● STATED EXERCISE
Rewrite the entries from the beginning up to and including the line with "Click the Расположение", changing "Select" to "Choose" and leaving the rest unchanged.

● RECORDS FOR PROCESSING
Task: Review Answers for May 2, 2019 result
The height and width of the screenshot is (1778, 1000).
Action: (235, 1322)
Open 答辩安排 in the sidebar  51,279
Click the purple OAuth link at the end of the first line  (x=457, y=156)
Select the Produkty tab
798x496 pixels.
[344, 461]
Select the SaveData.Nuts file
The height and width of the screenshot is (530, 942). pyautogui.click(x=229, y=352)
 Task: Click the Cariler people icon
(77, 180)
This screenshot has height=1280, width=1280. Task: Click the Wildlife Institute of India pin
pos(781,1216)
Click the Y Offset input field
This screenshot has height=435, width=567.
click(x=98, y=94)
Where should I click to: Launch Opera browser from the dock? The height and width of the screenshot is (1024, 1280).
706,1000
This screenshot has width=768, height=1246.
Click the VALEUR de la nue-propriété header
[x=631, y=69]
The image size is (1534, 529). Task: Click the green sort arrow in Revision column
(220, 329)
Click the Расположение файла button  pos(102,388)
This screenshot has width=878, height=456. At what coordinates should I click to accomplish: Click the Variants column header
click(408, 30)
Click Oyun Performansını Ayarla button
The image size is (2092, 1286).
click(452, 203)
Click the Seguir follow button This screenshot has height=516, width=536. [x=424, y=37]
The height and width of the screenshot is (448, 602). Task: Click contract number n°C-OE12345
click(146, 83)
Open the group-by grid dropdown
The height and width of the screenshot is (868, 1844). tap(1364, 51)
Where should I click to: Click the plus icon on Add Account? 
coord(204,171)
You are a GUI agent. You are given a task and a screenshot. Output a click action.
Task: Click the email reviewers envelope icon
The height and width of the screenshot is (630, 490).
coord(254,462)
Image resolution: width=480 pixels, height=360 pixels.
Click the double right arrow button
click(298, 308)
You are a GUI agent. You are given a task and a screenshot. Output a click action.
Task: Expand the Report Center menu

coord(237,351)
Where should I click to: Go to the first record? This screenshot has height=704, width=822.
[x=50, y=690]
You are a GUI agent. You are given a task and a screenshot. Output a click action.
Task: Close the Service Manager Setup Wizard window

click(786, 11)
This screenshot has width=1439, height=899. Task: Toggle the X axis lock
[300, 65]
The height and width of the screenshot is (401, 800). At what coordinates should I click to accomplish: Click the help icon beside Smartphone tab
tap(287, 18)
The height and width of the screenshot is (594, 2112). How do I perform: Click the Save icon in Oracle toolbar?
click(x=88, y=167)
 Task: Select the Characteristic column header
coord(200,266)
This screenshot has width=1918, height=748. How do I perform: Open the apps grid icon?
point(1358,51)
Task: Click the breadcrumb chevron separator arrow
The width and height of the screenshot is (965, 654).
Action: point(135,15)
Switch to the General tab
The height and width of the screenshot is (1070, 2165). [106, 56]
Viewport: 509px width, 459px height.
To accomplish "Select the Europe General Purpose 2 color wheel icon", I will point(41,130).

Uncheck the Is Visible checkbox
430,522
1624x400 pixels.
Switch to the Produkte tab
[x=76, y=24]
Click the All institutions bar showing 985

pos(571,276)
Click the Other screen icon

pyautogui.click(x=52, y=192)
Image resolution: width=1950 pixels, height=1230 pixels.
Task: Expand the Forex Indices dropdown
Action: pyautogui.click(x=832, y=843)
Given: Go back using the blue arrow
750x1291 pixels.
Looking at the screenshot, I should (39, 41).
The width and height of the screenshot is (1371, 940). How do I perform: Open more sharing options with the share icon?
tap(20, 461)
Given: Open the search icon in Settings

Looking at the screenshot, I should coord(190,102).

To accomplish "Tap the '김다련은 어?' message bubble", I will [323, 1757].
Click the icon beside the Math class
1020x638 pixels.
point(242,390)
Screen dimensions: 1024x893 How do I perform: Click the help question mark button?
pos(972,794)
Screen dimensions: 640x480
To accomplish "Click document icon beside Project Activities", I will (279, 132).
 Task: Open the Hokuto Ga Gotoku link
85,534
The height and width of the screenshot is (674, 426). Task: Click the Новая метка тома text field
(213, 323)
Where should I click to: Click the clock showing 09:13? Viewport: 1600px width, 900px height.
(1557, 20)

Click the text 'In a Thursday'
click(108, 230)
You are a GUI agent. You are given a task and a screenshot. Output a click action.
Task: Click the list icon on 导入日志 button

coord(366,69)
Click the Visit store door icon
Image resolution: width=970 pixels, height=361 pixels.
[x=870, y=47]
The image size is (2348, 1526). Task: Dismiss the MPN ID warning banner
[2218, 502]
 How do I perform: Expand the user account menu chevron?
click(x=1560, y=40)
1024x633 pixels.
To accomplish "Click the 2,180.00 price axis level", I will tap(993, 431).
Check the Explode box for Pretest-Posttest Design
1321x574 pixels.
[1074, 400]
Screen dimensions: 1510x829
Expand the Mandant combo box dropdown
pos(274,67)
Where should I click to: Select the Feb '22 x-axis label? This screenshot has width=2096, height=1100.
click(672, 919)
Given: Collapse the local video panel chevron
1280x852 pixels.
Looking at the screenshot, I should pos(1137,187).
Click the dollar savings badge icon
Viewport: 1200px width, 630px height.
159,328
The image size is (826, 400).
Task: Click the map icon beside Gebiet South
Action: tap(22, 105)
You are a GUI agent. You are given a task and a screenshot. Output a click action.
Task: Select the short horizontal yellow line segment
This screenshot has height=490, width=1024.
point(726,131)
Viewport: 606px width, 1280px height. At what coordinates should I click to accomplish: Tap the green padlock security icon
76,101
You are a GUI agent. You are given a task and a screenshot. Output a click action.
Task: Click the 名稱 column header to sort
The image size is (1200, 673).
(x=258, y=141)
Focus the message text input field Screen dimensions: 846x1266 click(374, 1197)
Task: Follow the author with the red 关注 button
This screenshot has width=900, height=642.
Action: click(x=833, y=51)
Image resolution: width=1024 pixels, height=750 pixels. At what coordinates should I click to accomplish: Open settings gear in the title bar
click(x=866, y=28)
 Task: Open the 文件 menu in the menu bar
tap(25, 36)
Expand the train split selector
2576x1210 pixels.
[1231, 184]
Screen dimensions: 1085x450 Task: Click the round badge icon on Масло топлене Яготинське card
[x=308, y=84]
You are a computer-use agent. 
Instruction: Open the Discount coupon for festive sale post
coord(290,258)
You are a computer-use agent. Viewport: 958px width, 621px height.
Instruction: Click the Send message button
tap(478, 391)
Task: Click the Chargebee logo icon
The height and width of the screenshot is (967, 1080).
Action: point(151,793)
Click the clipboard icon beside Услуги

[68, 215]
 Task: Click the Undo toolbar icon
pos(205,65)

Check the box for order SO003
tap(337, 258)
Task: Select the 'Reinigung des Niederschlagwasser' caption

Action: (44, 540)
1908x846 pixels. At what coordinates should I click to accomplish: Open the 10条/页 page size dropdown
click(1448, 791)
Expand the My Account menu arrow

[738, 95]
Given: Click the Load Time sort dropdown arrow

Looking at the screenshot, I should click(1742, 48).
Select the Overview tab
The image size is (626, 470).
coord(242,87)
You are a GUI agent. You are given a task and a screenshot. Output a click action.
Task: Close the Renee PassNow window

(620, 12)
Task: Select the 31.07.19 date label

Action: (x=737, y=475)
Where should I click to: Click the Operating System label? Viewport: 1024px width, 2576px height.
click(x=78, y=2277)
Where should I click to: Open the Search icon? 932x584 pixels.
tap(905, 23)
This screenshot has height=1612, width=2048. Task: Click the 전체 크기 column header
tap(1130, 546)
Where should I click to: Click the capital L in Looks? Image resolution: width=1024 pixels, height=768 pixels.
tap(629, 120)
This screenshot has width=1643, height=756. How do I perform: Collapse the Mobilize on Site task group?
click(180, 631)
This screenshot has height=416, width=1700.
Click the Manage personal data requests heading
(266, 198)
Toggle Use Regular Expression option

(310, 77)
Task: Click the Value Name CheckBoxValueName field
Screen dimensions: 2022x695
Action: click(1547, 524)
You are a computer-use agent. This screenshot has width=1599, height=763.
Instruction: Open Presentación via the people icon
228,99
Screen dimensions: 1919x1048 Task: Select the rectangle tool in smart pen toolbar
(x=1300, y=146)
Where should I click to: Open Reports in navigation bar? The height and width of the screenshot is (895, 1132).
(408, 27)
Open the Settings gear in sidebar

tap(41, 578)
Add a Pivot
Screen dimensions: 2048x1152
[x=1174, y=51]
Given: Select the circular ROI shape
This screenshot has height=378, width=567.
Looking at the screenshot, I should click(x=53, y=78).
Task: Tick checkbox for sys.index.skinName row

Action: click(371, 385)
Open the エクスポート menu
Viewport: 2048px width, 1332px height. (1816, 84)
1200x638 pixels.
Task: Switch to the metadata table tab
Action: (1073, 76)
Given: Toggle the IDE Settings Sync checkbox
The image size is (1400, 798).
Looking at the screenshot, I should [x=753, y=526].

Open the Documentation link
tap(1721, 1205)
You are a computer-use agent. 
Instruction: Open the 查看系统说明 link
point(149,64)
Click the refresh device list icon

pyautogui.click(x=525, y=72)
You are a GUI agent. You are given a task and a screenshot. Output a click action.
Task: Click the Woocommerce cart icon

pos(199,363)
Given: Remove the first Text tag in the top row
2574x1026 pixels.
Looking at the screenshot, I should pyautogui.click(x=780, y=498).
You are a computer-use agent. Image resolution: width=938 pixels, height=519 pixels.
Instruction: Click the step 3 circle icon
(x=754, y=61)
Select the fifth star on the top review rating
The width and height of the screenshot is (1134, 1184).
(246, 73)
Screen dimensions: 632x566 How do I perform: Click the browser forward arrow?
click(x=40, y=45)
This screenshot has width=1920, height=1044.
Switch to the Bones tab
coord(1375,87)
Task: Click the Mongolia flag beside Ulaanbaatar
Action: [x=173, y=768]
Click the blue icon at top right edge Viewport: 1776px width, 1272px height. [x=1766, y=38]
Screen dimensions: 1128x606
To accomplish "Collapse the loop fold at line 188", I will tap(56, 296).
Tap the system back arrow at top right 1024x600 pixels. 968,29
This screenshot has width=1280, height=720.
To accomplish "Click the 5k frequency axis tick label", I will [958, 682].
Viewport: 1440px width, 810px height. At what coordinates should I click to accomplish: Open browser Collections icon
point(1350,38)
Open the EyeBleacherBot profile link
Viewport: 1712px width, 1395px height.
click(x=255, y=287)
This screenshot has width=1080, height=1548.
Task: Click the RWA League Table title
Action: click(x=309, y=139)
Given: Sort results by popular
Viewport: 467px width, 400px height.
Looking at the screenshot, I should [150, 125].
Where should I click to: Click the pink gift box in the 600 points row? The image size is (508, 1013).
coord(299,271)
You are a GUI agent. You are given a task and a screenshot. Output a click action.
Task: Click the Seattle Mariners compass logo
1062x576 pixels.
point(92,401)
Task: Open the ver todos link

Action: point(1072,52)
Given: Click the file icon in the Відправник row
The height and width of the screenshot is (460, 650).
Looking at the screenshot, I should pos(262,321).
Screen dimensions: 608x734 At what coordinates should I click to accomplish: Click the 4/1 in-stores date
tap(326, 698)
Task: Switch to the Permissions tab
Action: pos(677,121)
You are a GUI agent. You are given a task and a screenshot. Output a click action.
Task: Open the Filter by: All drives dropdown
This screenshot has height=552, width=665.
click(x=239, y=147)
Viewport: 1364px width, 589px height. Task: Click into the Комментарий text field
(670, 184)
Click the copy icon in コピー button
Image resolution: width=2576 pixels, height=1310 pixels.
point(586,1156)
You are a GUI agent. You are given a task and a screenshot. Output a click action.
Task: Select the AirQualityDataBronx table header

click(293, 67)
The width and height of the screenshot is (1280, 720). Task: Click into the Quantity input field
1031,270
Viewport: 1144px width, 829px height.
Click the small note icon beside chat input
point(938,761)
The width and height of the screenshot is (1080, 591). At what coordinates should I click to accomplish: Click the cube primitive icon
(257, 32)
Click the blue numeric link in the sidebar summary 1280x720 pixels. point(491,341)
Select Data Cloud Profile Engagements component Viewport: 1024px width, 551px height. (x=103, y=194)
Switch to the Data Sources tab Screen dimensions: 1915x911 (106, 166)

● TASK OUTPUT
Task: Review Answers for May 2, 2019 result
The height and width of the screenshot is (1778, 1000).
Action: (235, 1322)
Open 答辩安排 in the sidebar  51,279
Click the purple OAuth link at the end of the first line  (x=457, y=156)
Choose the Produkty tab
798x496 pixels.
[344, 461]
Choose the SaveData.Nuts file
The height and width of the screenshot is (530, 942). pyautogui.click(x=229, y=352)
 Task: Click the Cariler people icon
(77, 180)
This screenshot has height=1280, width=1280. Task: Click the Wildlife Institute of India pin
pos(781,1216)
Click the Y Offset input field
This screenshot has height=435, width=567.
click(x=98, y=94)
Where should I click to: Launch Opera browser from the dock? The height and width of the screenshot is (1024, 1280).
706,1000
This screenshot has width=768, height=1246.
Click the VALEUR de la nue-propriété header
[x=631, y=69]
The image size is (1534, 529). Task: Click the green sort arrow in Revision column
(220, 329)
Click the Расположение файла button  pos(102,388)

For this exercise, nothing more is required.